◆ Set problem ◆
Rescale the listing from the line with "Screen dimensions: 600x496" to the line with "[x=103, y=44]", keeping all the wording. Multiply each click coordinate by 1.15, round to whole numbers with halves rounded up, leave every other number unchanged, and omit the pictures.

◆ Material provided ◆
----------

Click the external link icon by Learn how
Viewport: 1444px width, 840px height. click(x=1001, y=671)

----------

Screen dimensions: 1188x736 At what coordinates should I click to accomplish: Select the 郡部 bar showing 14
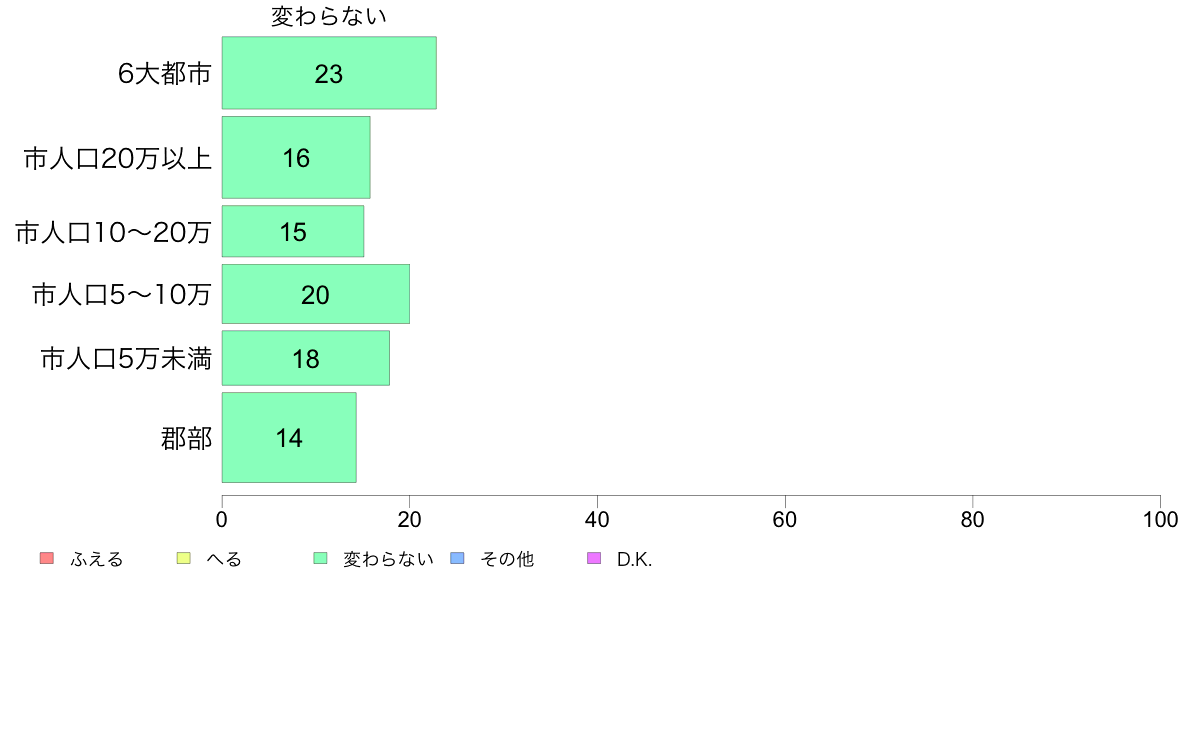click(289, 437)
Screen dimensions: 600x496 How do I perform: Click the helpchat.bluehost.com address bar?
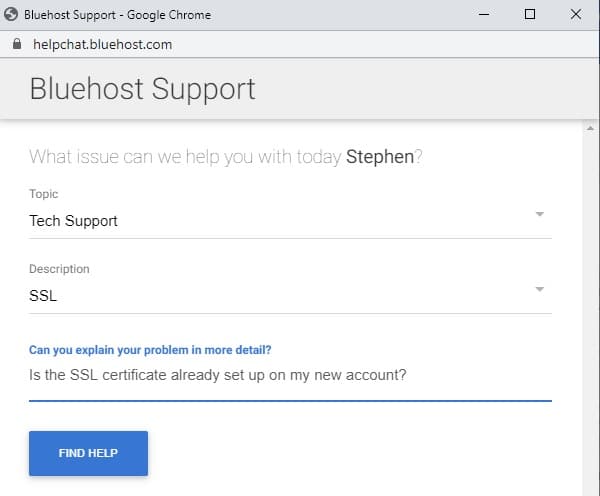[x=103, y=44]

----------

◆ Answer to the task ◆
Screen dimensions: 600x496 How do I perform: Click the helpchat.bluehost.com address bar?
[x=118, y=51]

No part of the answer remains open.